A bunch of indicators are warning of 'a break in the stock market'

A bunch of indicators are warning of 'a break in the stock market'

sinkholeDrew Angerer/Getty
Alarms are going off even with the stock market at an all-time high.
The obvious ones include a degree of complacency illustrated through low volatility and the overall valuation of the stock market.
But there are more reasons to be concerned below the surface. Brad Lamensdorf, the portfolio manager of the short-only Ranger Equity Bear ETF, laid out some of the more hidden warning signs that may be worth looking into.
"As the indexes continue to produce a series of higher highs, subsurface conditions are painting an entirely different picture," Lamensdorf said in his July market timing report.

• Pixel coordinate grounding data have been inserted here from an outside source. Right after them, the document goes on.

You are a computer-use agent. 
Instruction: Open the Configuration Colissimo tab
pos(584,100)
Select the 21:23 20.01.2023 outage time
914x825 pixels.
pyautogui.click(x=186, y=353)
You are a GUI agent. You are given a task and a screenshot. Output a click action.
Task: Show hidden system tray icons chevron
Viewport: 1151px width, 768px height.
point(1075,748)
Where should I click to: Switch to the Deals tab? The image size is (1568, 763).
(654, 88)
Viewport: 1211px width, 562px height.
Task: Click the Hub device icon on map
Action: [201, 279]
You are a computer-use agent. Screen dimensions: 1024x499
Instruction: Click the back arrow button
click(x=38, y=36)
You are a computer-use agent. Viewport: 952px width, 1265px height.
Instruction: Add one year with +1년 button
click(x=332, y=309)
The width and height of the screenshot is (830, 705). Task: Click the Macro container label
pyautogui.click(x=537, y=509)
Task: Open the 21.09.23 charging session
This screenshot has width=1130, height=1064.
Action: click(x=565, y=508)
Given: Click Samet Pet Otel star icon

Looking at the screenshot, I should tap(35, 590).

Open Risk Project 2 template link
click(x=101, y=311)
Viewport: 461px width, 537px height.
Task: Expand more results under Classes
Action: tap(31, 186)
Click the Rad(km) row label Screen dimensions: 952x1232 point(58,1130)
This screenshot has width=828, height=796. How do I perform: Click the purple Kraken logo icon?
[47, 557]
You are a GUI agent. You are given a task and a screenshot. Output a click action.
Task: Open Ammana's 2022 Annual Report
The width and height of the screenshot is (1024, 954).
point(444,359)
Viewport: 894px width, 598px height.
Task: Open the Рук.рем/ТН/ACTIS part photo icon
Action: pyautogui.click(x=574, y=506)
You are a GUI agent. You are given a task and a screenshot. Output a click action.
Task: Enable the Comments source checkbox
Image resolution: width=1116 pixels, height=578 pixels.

"The market capitalized indexes are dominated by names such as Amazon, Microsoft and Johnson and Johnson. The good performance of these large companies is masking the fact that many stocks, including REITS and those in the retail sector, have already entered bear market territory."
Lamensdorf warned as early as March that the market was due for a correction, generally defined as a 10% drop in stocks. The benchmark S&P 500 has gained nearly 11% this year. 
As uneasy as corrections make investors, they're normal interruptions of bull-market runs. And one right now wouldn't necessarily mark the end of the current eight-year-old bull run. 
Lamensdorf points to the advancing/declining volume of equities on the New York Stock Exchange and the Nasdaq as evidence that the rally is due for a break. It's an indicator of how much pressure traders are placing to either buy or sell a stock, and signals bullish or bearish sentiment. When advancing volume exceeds declining volume on net, that's bullish.  
The 21-day cumulative excess of advancing share volume over declining share volume has hit four record highs since 2016. This happened while the S&P 500 hit all-time highs. 
But every new peak has been lower than the previous one, and it shows that institutional buying has not been following the indexes, Lamensdorf said. 
In addition to this, "an alarming percentage" of NYSE and Nasdaq stocks are hitting 52-week lows even though the S&P 500 has marked several new highs.
"Recently there were more than 340 securities that sank to 52-week lows, the second highest level going back as far as 1965," Lamensdorf said. "Similar spikes occurred in 1973 and 1999, both directly preceding significant corrections."
He also points to Investors Intelligence's weekly report on buy and sell climaxes. A buy climax occurs when a stock makes a 12-month high, but closes the week with a loss. Buying climaxes over the last 18 months have remained elevated, Lamensdorf said, and it shows that buyer interest is topping out. 
Lamensdorf's ETF is 50% short equities in anticipation of a correction.